This, being the introductory bread post we’ll start off with a Direct Dough bread meaning bread with a single mixing cycle and one that will be done in a few hours from start to finish. Challahs versatility(from sandwiches to french toast) and its distinct look has quickly made this our everyday bread. So let’s get started.

The recipe that follows is taken from Peter Reinharts, The Bread Baker’s Apprentice. If you only get one bread book this would be my pick. It’s comprehensive, but will have you baking amazing bread in no time. So here’s the recipe.

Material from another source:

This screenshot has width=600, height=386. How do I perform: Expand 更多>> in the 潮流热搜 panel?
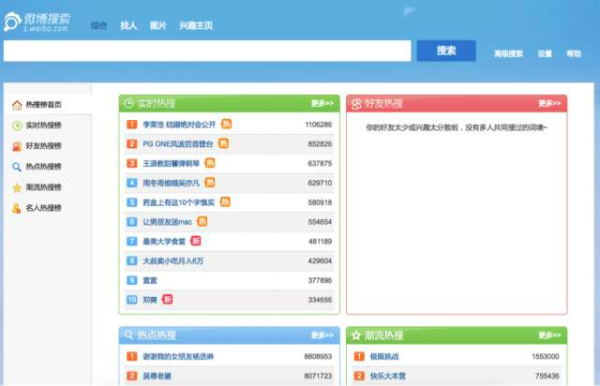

  • 4 cups  (18 oz) Unbleached Bread Flour
  • 2 tbsp  (1 oz) Granulated Sugar
  • 1 tsp     (.25 oz) Salt
  • 1 1/3 tsp (.15 oz) Instant Yeast
  • 2 tbsp   (1 oz) Vegetable Oil
  • 4 Eggs
  • 3/4 cup Water

Stir together flour, sugar, salt, and yeast in a large mixing bowl. For this recipe I prefer to substitute the sugar for chestnut honey. If doing so combine the honey with the other wet ingredients. In a small saucepan combine the oil, (I use olive oil) two eggs plus two yolks reserving the whites for later, water and 2 tbsp honey if using. Whisk over medium heat until luke warm(90-100 degrees F). This will help kickstart the yeast. Pour the egg mixture into the flour mixture. Mix to form a ball. Add a small amount of extra water if needed.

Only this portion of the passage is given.